### YOUR INSTRUCTIONS
Return every record below exactly.

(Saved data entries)
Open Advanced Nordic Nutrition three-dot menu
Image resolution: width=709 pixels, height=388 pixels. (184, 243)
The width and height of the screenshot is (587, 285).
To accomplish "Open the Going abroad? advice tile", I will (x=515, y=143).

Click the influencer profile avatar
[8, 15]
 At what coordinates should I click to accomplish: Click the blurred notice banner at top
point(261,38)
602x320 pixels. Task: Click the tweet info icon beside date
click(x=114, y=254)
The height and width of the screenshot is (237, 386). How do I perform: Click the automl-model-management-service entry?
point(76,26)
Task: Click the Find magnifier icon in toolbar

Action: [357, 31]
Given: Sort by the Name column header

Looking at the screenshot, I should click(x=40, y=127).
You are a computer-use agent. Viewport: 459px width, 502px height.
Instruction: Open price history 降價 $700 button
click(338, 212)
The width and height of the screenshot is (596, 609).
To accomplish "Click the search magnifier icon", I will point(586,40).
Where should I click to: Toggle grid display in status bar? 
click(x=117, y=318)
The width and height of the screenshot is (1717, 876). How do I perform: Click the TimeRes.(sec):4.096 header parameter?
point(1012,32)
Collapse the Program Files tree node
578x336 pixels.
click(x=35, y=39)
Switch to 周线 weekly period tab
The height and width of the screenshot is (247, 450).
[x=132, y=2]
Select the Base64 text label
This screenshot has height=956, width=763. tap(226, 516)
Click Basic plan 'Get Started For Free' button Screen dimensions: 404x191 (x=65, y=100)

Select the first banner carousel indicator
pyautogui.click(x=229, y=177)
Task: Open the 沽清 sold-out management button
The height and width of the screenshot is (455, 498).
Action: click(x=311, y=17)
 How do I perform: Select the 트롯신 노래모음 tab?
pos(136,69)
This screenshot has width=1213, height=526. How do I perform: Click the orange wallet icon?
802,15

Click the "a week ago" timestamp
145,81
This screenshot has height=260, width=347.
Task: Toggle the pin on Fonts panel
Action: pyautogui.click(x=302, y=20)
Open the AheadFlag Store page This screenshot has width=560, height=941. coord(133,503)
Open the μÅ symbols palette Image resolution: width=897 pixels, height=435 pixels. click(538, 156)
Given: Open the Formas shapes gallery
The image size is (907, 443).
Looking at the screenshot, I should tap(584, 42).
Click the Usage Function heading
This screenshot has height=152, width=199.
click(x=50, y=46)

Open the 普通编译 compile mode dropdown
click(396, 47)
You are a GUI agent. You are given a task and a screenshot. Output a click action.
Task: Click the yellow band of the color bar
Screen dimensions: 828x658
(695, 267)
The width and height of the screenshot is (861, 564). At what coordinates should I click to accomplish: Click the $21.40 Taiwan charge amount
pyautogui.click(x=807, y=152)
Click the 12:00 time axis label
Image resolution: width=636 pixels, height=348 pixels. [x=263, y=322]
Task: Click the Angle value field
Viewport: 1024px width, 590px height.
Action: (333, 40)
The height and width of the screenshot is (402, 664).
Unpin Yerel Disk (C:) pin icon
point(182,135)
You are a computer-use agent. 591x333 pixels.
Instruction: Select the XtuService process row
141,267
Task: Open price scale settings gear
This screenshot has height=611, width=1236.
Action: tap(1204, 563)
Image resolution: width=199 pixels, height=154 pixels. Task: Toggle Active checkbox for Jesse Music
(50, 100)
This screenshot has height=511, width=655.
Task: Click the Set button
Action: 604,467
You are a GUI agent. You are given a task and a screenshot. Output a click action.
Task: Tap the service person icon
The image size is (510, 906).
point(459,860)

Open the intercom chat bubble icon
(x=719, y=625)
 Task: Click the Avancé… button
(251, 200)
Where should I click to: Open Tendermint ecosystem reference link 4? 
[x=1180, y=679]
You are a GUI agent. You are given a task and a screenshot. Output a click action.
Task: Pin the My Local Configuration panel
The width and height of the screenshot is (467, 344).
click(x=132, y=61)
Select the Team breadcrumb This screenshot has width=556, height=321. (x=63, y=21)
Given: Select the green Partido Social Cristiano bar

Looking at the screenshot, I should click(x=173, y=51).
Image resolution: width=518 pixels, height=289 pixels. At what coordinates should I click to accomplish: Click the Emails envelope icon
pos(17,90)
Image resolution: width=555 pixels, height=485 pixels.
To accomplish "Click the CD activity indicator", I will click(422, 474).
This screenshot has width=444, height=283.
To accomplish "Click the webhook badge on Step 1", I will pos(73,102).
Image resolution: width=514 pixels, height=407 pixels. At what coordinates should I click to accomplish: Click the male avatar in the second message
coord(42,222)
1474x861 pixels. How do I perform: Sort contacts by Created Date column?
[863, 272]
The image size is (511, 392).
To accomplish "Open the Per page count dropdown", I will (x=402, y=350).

### SOLUTION FOR THIS EXERCISE
Open Advanced Nordic Nutrition three-dot menu
Image resolution: width=709 pixels, height=388 pixels. (184, 243)
The width and height of the screenshot is (587, 285).
To accomplish "Open the Going abroad? advice tile", I will (x=515, y=143).

Click the influencer profile avatar
[8, 15]
 At what coordinates should I click to accomplish: Click the blurred notice banner at top
point(261,38)
602x320 pixels. Task: Click the tweet info icon beside date
click(x=114, y=254)
The height and width of the screenshot is (237, 386). How do I perform: Click the automl-model-management-service entry?
point(76,26)
Task: Click the Find magnifier icon in toolbar

Action: [357, 31]
Given: Sort by the Name column header

Looking at the screenshot, I should click(x=40, y=127).
You are a computer-use agent. Viewport: 459px width, 502px height.
Instruction: Open price history 降價 $700 button
click(338, 212)
The width and height of the screenshot is (596, 609).
To accomplish "Click the search magnifier icon", I will point(586,40).
Where should I click to: Toggle grid display in status bar? 
click(x=117, y=318)
The width and height of the screenshot is (1717, 876). How do I perform: Click the TimeRes.(sec):4.096 header parameter?
point(1012,32)
Collapse the Program Files tree node
578x336 pixels.
click(x=35, y=39)
Switch to 周线 weekly period tab
The height and width of the screenshot is (247, 450).
[x=132, y=2]
Select the Base64 text label
This screenshot has height=956, width=763. tap(226, 516)
Click Basic plan 'Get Started For Free' button Screen dimensions: 404x191 (x=65, y=100)

Select the first banner carousel indicator
pyautogui.click(x=229, y=177)
Task: Open the 沽清 sold-out management button
The height and width of the screenshot is (455, 498).
Action: click(x=311, y=17)
 How do I perform: Select the 트롯신 노래모음 tab?
pos(136,69)
This screenshot has width=1213, height=526. How do I perform: Click the orange wallet icon?
802,15

Click the "a week ago" timestamp
145,81
This screenshot has height=260, width=347.
Task: Toggle the pin on Fonts panel
Action: pyautogui.click(x=302, y=20)
Open the AheadFlag Store page This screenshot has width=560, height=941. coord(133,503)
Open the μÅ symbols palette Image resolution: width=897 pixels, height=435 pixels. click(538, 156)
Given: Open the Formas shapes gallery
The image size is (907, 443).
Looking at the screenshot, I should tap(584, 42).
Click the Usage Function heading
This screenshot has height=152, width=199.
click(x=50, y=46)

Open the 普通编译 compile mode dropdown
click(396, 47)
You are a GUI agent. You are given a task and a screenshot. Output a click action.
Task: Click the yellow band of the color bar
Screen dimensions: 828x658
(695, 267)
The width and height of the screenshot is (861, 564). At what coordinates should I click to accomplish: Click the $21.40 Taiwan charge amount
pyautogui.click(x=807, y=152)
Click the 12:00 time axis label
Image resolution: width=636 pixels, height=348 pixels. [x=263, y=322]
Task: Click the Angle value field
Viewport: 1024px width, 590px height.
Action: (333, 40)
The height and width of the screenshot is (402, 664).
Unpin Yerel Disk (C:) pin icon
point(182,135)
You are a computer-use agent. 591x333 pixels.
Instruction: Select the XtuService process row
141,267
Task: Open price scale settings gear
This screenshot has height=611, width=1236.
Action: tap(1204, 563)
Image resolution: width=199 pixels, height=154 pixels. Task: Toggle Active checkbox for Jesse Music
(50, 100)
This screenshot has height=511, width=655.
Task: Click the Set button
Action: 604,467
You are a GUI agent. You are given a task and a screenshot. Output a click action.
Task: Tap the service person icon
The image size is (510, 906).
point(459,860)

Open the intercom chat bubble icon
(x=719, y=625)
 Task: Click the Avancé… button
(251, 200)
Where should I click to: Open Tendermint ecosystem reference link 4? 
[x=1180, y=679]
You are a GUI agent. You are given a task and a screenshot. Output a click action.
Task: Pin the My Local Configuration panel
The width and height of the screenshot is (467, 344).
click(x=132, y=61)
Select the Team breadcrumb This screenshot has width=556, height=321. (x=63, y=21)
Given: Select the green Partido Social Cristiano bar

Looking at the screenshot, I should click(x=173, y=51).
Image resolution: width=518 pixels, height=289 pixels. At what coordinates should I click to accomplish: Click the Emails envelope icon
pos(17,90)
Image resolution: width=555 pixels, height=485 pixels.
To accomplish "Click the CD activity indicator", I will click(422, 474).
This screenshot has width=444, height=283.
To accomplish "Click the webhook badge on Step 1", I will pos(73,102).
Image resolution: width=514 pixels, height=407 pixels. At what coordinates should I click to accomplish: Click the male avatar in the second message
coord(42,222)
1474x861 pixels. How do I perform: Sort contacts by Created Date column?
[863, 272]
The image size is (511, 392).
To accomplish "Open the Per page count dropdown", I will (x=402, y=350).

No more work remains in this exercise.